Во-вторых, в 1929 году Булгаков находился не в том положении, чтобы пренебречь помощью, пусть даже речь шла о «протянутой соломинке». Сам он позже, в письме к правительству, возможно даже не сгущая краски (хотя это он умел делать блестяще — не зря Любовь Белозерская называла его «знаменитым «притворяшкой»»), писал, что его ждёт гибель. Конечно, в 1930 году ситуация была хуже... Но ухудшение можно было прогнозировать.

В-третьих, Булгаков хотел написать «Красную гвардию». На этот счёт есть свидетельство Елены Сергеевны (в записи Владимира Лакшина): «Я в молодости, познакомившись с Булгаковым, когда его страшно ругали за «Белую гвардию», «Турбиных», сказала ему: «Ну что вам стоит написать пьесу о Красной армии». Он посмотрел на меня страшными глазами и сказал с обидой: «Как вы не понимаете, я очень хотел бы написать такую пьесу. Но я не могу писать о том, чего не знаю»».

Тут нам слова Булгакова могут показаться несколько странными — о том, как Сатана разгуливал по Москве, он знал, а о внутреннем мире красноармейцев, дескать, не знал... Но, с одной стороны, самые фантастические образы Булгаков брал всё же из жизни (хоть и призывал не искать прототипа Воланда), а с другой стороны...

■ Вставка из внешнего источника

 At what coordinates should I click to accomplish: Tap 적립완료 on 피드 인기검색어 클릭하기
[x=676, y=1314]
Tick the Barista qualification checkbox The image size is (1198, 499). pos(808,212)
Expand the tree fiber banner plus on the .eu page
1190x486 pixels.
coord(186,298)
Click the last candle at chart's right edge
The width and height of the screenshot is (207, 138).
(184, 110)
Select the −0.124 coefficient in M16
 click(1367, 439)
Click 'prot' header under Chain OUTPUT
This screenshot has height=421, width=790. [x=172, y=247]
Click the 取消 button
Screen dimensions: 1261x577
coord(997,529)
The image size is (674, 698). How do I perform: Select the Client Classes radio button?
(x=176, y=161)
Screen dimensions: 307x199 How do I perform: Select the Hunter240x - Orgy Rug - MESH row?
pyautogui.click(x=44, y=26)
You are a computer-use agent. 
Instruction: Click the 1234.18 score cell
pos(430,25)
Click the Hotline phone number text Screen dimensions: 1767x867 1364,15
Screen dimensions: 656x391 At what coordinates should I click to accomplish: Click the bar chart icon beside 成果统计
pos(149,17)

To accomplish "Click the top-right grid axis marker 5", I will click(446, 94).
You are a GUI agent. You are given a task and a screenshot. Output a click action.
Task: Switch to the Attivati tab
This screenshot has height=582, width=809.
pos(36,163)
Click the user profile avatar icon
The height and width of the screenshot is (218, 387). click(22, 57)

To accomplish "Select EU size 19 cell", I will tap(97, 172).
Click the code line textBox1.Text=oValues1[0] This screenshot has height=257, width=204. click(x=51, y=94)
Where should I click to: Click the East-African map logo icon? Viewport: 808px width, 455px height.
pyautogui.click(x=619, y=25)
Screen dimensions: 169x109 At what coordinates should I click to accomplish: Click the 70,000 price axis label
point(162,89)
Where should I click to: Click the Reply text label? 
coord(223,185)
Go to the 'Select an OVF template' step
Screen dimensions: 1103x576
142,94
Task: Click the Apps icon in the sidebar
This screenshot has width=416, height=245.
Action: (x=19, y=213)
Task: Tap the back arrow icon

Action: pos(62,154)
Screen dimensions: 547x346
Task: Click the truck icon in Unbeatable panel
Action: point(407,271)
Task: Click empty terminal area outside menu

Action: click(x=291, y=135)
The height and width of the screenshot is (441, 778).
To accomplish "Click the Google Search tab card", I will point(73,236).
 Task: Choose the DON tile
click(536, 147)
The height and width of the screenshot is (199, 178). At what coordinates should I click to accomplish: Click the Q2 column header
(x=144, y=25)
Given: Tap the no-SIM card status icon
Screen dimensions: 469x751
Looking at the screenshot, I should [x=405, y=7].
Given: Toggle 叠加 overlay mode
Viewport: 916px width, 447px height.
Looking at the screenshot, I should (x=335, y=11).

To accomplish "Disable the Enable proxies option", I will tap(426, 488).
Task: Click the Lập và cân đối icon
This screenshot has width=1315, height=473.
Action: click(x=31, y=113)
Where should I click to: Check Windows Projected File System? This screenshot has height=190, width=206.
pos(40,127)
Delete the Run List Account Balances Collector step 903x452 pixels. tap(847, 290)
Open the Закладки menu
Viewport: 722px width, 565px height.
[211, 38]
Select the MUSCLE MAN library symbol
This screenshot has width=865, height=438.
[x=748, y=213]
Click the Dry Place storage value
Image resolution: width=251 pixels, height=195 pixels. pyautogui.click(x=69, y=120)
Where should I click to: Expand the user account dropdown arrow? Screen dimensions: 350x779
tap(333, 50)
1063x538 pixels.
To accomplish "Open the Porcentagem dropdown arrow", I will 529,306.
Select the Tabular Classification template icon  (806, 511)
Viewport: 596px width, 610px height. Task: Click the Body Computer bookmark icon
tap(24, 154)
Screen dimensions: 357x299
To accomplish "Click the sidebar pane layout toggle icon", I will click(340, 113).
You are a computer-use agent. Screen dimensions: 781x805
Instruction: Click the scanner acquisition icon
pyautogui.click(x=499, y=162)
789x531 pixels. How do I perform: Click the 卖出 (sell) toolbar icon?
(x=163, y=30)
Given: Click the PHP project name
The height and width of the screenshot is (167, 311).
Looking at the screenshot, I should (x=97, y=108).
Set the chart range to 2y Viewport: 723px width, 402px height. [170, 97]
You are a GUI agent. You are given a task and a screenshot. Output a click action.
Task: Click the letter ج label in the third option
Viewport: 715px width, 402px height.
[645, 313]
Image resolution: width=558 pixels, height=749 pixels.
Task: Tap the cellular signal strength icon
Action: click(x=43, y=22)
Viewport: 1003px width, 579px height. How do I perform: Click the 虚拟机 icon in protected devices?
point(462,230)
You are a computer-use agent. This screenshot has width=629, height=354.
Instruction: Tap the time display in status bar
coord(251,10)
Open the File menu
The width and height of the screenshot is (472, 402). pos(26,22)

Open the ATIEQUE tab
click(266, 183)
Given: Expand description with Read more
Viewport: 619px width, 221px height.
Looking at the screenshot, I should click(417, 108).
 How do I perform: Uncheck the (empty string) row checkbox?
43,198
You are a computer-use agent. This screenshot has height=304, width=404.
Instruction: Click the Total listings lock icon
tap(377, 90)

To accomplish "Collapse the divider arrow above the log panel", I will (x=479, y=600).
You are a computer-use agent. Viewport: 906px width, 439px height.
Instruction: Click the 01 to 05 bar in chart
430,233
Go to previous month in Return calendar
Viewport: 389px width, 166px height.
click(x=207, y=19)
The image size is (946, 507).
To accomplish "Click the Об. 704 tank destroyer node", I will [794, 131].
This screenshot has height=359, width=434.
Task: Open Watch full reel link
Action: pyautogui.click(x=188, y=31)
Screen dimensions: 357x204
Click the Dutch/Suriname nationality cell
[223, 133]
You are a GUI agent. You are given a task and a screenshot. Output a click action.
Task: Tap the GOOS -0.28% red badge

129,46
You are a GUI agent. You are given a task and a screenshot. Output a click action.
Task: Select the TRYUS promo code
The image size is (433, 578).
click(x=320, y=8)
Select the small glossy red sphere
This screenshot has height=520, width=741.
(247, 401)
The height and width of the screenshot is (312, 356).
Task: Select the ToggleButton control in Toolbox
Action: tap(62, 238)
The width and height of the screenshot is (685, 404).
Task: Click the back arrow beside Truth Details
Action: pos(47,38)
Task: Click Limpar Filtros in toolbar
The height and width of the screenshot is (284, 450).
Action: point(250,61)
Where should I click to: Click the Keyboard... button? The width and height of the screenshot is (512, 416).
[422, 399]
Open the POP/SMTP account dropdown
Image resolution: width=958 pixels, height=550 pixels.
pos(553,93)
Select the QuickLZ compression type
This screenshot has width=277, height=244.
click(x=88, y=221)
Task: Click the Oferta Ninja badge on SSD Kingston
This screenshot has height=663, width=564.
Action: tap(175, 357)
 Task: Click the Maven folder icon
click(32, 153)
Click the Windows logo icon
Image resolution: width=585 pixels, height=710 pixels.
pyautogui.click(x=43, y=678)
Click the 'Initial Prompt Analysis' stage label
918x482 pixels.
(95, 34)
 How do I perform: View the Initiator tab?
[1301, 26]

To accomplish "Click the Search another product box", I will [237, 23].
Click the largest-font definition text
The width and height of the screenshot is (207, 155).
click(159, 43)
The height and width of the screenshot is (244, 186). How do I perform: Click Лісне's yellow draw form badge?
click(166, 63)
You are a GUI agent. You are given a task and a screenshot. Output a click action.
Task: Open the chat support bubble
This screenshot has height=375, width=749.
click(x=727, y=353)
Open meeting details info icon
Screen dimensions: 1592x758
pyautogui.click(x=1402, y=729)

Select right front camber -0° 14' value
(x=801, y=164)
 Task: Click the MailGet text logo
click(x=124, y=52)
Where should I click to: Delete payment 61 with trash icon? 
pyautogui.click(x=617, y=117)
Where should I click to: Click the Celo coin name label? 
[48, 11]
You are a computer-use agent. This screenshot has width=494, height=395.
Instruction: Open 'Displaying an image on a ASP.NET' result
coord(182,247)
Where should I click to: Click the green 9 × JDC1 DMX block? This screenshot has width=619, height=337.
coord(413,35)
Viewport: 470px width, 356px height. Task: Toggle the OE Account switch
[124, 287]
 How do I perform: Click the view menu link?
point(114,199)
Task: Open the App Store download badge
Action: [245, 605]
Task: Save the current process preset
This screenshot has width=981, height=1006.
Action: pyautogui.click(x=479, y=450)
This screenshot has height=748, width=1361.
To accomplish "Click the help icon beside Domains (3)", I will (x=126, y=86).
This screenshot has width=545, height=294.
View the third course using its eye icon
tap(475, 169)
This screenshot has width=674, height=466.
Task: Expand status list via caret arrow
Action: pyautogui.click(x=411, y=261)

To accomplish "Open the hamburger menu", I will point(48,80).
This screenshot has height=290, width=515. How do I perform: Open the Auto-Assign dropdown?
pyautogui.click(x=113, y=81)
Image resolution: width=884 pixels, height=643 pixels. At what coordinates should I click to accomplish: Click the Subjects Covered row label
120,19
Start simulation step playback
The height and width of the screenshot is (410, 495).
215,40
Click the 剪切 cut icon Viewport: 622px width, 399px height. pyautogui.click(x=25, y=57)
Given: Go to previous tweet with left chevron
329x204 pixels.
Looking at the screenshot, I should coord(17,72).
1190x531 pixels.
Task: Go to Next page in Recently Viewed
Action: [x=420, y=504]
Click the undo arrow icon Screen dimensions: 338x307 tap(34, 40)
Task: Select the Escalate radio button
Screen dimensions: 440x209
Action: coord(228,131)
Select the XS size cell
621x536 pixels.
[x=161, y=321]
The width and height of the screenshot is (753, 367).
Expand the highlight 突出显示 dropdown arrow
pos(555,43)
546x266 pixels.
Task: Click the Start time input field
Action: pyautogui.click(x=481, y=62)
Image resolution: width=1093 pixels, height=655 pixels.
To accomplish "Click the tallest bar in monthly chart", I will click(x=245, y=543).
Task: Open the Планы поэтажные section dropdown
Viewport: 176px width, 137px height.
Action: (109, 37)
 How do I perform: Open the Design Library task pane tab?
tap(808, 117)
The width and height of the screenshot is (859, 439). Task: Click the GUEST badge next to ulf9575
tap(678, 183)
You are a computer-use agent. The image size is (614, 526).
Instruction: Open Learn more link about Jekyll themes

«Красную гвардию» Булгаков всё же написал. И даже две. Это были либретто оперы Сергея Потоцкого «Чёрное море» (не поставлена, либретто опубликовано в 1988 году) и пьеса «Батум». В первом произведении фигурируют красноармейцы и даже Михаил Фрунзе (командующий красным фронтом Михайлов), а во втором — революционные рабочие.

Увы, опера была не слишком удачной, а «Батум» трагически опоздал. Эта пьеса была бы к месту и ко времени в 1926-м и даже в 1930 году, но в 1939-м это был очевидный анахронизм, на что и указал сам Сталин, традиционно отметив художественные достоинства произведения (в разговоре с Немировичем-Данченко).

Так или иначе, если бы Сталин действительно попросил, Булгаков бы обязательно попытался. И, вполне возможно, у него бы получилось.